MATERIALS AND METHODS: In this retrospective cross-sectional study, we designed and conducted this study from 2019 to 2020 on patients suspected of severe endometriosis. Our patients underwent ultrasonographic imaging and based on the results became candidates for surgery. We compared histopathological results with sonographic findings using crosstabulation and chi-square tests were used to measure accuracy. P<0.05 were considered statistically significant.

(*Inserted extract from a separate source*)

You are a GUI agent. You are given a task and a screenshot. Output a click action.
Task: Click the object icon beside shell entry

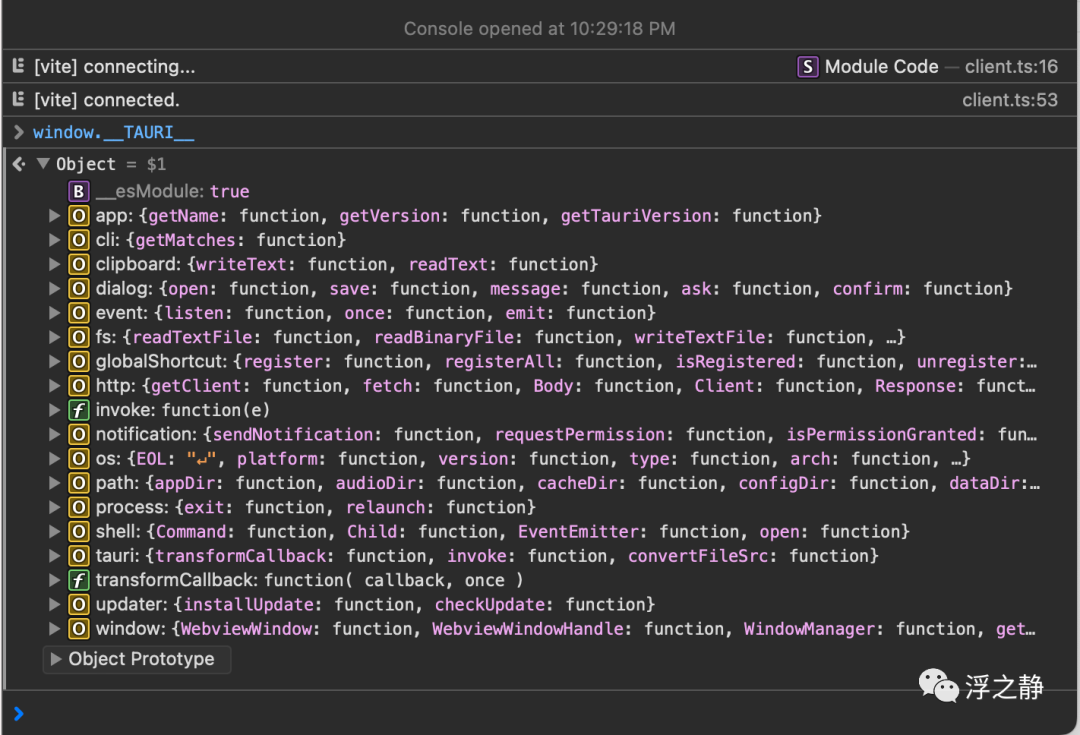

RESULTS: Following pathological assessments of 109 cases, 97 cases had ovarian endometrioma, 42 cases had intestinal involvement and 56 cases had uterosacral DIE. The results for accuracy were as the following; uterosacral ligament (USL) involvement SE: 96.4% and SP: 59.1%; intestinal involvement SE: 97.6% and SP: 73.8%; and Cul de sac involvement with SE: 100% and SP: 50.8%. With regards to ovarian endometrioma, ultrasonographic imaging was 99.0% sensitive and 84.6% specific. With regards to intestinal involvement, ultrasonography performed a reliable overall diagnosis (97.6% sensitive and 73.8% specific). However, the results showed lower accuracy regarding the level of intestinal involvement. The accuracy for other sites and cavities was low except for ovarian endometrioma.

CONCLUSION: The results of the present study demonstrated that pre-operative TVS and Transrectal ultrasound (TRUS) can be a helpful paraclinical tool in the assessment and diagnosis of DIE and endometriosis in general and particularly with adnexal and bowel lesions, it can have some shortcomings with respect to cul de sac and USLs.